## Text provided
For many years, csblogs.com has aggregated posts from the blogs of current and past students of the University of Hull. Unfortunately, recently the site has started to generate random error messages. To fix this, Freeside (of which I'm the head, as it turns out) have decided to implement a replacement.

It looks rather cool if I do say so myself, so I thought I'd share it here. I'll talk first about how you can add your blog to it and why it's a good idea to start one yourself (and how you can do so for free!). Then, I'll talk a little bit at the end about how I built hullblogs.com and how it's put together.

@closebracket had the idea to call it hullblogs.com, and then I implemented the code for it:

A screenshot of hullblogs.com

(Above: A screenshot of hullblogs.com)

You can visit it here: hullblogs.com.

If you're a current or past student at the University of Hull, then you we want to hear from you! If you've got a blog (and even if you haven't yet!), then you can add your blog by going to hullblogs.com, and then clicking "add your blog".

If you don't yet have a blog, then we have you covered. Our guide has a number fo really easy ways to get started and host a blog for free! There are multiple ways to host a blog without paying a penny (no hidden charges after some time either).

But I don't have a blog!

If you're not convinced about setting up a blog and putting it on the Internet, there are a number of key reasons you should:

  • It's not about other people reading it. By setting up a blog, you don't need to have 100s of views. What matters is that you write for you - not for anyone else.

## Given records
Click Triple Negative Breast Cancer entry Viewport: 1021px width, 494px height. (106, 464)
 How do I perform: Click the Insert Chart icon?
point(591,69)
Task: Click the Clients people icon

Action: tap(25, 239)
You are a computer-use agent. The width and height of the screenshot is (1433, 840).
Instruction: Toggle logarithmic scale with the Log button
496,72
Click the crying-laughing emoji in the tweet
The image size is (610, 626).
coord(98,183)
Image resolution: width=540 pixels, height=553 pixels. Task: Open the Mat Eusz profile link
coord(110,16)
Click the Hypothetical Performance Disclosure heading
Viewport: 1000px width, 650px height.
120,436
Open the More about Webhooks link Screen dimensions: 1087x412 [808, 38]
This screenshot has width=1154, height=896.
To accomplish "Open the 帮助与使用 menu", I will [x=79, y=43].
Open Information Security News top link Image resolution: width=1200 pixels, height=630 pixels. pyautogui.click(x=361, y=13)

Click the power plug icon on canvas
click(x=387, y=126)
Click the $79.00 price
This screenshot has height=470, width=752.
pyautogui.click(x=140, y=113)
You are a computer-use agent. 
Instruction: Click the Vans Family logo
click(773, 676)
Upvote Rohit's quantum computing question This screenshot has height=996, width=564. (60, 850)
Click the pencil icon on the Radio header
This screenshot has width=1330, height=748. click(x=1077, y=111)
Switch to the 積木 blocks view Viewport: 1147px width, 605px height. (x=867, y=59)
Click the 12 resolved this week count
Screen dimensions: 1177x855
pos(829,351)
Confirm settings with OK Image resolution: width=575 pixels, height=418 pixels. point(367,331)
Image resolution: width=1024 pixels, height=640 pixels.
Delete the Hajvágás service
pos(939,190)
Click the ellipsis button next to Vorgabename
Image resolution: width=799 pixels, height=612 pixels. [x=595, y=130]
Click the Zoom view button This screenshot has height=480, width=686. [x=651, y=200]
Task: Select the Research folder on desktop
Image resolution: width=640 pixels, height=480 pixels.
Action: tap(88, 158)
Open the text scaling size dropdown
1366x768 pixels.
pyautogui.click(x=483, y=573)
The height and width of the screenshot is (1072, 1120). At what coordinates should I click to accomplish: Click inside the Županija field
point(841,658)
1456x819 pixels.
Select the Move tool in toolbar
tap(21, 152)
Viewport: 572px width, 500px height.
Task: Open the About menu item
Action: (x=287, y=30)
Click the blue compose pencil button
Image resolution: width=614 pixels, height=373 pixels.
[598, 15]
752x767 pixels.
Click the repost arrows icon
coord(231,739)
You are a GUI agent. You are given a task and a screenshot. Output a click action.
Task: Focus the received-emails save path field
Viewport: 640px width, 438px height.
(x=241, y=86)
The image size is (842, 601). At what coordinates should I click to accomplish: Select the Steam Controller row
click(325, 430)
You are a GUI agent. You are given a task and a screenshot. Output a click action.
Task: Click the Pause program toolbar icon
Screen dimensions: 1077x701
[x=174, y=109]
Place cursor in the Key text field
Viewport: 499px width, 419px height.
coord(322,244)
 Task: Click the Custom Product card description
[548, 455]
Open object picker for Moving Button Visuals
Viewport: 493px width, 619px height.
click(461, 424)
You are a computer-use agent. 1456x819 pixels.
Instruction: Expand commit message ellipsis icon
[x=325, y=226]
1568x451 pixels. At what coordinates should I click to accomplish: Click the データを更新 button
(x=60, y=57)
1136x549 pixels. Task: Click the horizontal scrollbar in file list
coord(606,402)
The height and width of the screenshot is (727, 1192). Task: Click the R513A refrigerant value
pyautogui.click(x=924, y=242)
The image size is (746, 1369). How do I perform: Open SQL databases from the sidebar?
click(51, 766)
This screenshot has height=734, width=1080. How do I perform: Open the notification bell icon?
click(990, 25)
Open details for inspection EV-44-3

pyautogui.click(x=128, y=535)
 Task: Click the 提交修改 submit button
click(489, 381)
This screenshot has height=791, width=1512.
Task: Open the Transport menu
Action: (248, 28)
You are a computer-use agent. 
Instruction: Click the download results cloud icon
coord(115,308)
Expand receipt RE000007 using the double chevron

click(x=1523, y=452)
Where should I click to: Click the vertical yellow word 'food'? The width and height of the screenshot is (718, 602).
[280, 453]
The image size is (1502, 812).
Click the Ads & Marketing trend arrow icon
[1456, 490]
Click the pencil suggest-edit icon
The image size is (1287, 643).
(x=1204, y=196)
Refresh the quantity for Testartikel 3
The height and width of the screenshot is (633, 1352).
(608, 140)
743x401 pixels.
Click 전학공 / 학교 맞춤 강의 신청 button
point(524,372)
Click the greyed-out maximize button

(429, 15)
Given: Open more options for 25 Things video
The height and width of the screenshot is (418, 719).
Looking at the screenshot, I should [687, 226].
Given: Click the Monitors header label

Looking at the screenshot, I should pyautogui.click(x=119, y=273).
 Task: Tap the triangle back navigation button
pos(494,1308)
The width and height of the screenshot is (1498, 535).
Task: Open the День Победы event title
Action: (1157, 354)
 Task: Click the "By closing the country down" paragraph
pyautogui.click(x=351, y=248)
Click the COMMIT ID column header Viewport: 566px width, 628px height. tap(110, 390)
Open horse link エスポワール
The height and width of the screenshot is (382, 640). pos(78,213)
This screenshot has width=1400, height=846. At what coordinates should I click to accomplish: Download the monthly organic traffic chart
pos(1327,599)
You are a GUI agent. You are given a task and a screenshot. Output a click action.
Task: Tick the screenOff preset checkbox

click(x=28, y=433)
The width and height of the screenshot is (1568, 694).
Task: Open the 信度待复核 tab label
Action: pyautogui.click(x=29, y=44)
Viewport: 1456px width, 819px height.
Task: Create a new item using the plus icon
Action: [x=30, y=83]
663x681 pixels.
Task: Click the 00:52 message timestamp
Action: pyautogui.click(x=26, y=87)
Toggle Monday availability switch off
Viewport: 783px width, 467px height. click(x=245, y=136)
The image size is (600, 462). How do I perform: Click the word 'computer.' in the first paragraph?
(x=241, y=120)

## Instruction 1
Answer these questions about the hullblogs.com text:
(a) What had csblogs.com recently started to produce?
(b) Who suggested the name hullblogs.com?
(c) What should a reader click on hullblogs.com to add a blog?
## Instruction 2
List every website, organization and person that the hullblogs.com text mentions by name.
The material was taken from a separate source.

## Task answer 1
(a) Random error messages.
(b) @closebracket.
(c) "add your blog".

## Task answer 2
- csblogs.com
- hullblogs.com
- University of Hull
- Freeside
- @closebracket